ABOUT THIS TASK »
Your copy should match the records exactly, except that no pictures appear in it.

[Saved data entries]
===
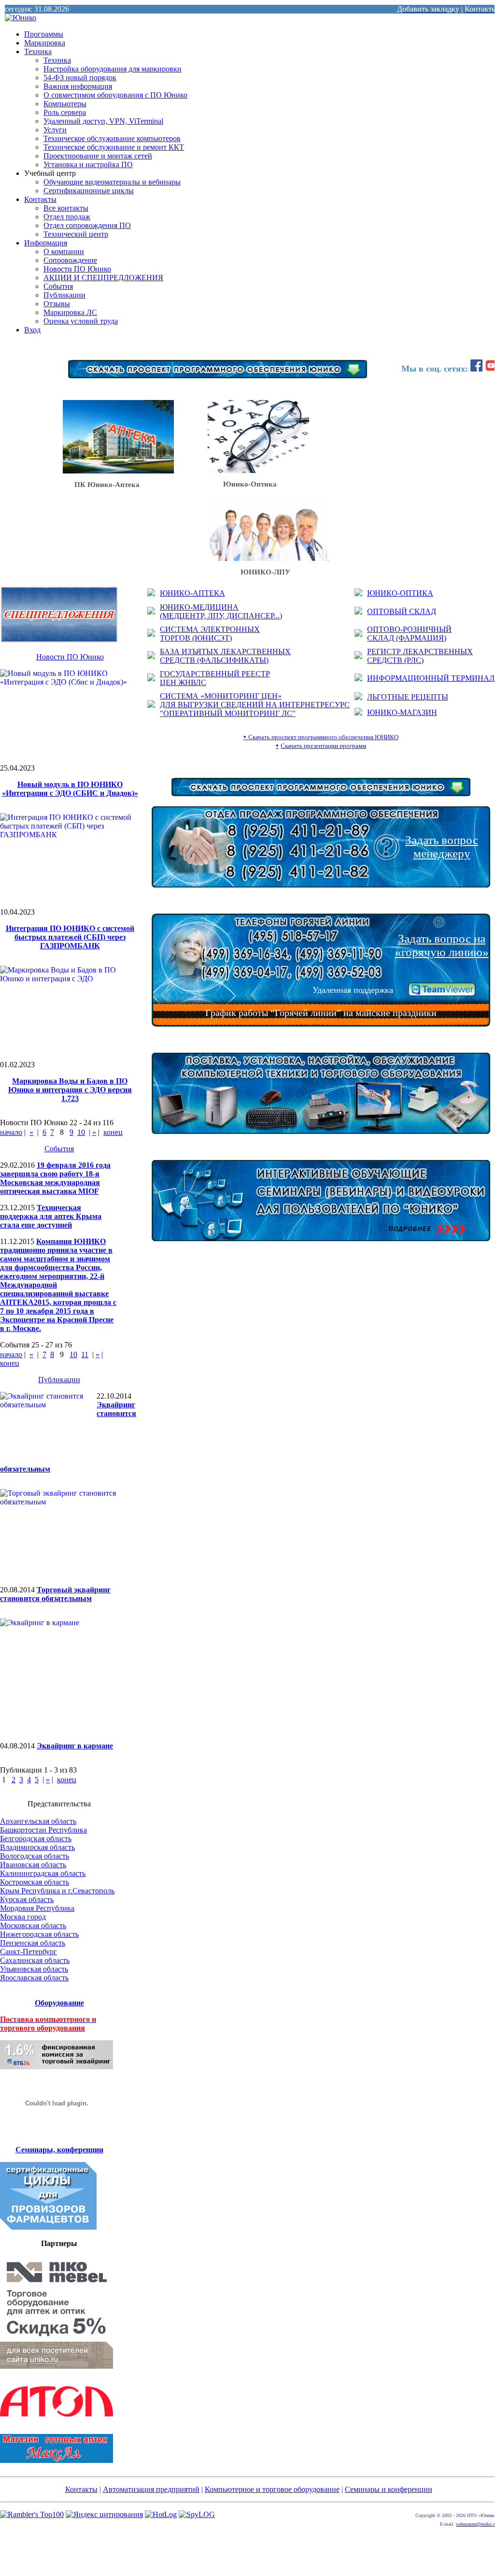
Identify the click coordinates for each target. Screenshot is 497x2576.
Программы (43, 34)
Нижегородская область (39, 1934)
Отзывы (56, 304)
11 (84, 1354)
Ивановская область (33, 1864)
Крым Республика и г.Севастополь (57, 1891)
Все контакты (65, 208)
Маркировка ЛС (70, 312)
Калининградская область (42, 1873)
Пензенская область (32, 1943)
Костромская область (34, 1882)
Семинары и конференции (388, 2489)
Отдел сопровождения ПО (87, 225)
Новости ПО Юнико (77, 269)
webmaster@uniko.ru (476, 2524)
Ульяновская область (34, 1969)
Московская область (33, 1925)
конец (113, 1132)
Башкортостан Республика (43, 1830)
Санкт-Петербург (28, 1951)
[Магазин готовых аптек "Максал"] (56, 2460)
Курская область (27, 1899)
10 (81, 1132)
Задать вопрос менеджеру (441, 846)
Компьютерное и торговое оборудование (272, 2489)
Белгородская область (35, 1838)
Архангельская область (38, 1821)
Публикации (64, 295)
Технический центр (75, 234)
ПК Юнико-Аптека (101, 484)
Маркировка (44, 43)
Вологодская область (34, 1856)
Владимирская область (37, 1847)
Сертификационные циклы (88, 190)
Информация (45, 243)
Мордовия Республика (37, 1908)
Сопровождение (70, 260)
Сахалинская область (35, 1960)
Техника (38, 51)
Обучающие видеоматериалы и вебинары (112, 182)
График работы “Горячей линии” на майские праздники (321, 1012)
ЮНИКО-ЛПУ (249, 572)
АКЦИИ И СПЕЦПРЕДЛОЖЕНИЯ (103, 277)
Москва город (23, 1917)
===
RESULT FOR THIS EXERCISE »
Identify the click coordinates for each target. Screenshot is 497x2576.
Программы (43, 34)
Нижегородская область (39, 1934)
Отзывы (56, 304)
11 (84, 1354)
Ивановская область (33, 1864)
Крым Республика и г.Севастополь (57, 1891)
Все контакты (65, 208)
Маркировка ЛС (70, 312)
Калининградская область (42, 1873)
Пензенская область (32, 1943)
Костромская область (34, 1882)
Семинары и конференции (388, 2489)
Отдел сопровождения ПО (87, 225)
Новости ПО Юнико (77, 269)
webmaster@uniko.ru (476, 2524)
Ульяновская область (34, 1969)
Московская область (33, 1925)
конец (113, 1132)
Башкортостан Республика (43, 1830)
Санкт-Петербург (28, 1951)
[Магазин готовых аптек "Максал"] (56, 2460)
Курская область (27, 1899)
10 (81, 1132)
Задать вопрос менеджеру (441, 846)
Компьютерное и торговое оборудование (272, 2489)
Белгородская область (35, 1838)
Архангельская область (38, 1821)
Публикации (64, 295)
Технический центр (75, 234)
ПК Юнико-Аптека (101, 484)
Маркировка (44, 43)
Вологодская область (34, 1856)
Владимирская область (37, 1847)
Сертификационные циклы (88, 190)
Информация (45, 243)
Мордовия Республика (37, 1908)
Сопровождение (70, 260)
Сахалинская область (35, 1960)
Техника (38, 51)
Обучающие видеоматериалы и вебинары (112, 182)
График работы “Горячей линии” на майские праздники (321, 1012)
ЮНИКО-ЛПУ (249, 572)
АКЦИИ И СПЕЦПРЕДЛОЖЕНИЯ (103, 277)
Москва город (23, 1917)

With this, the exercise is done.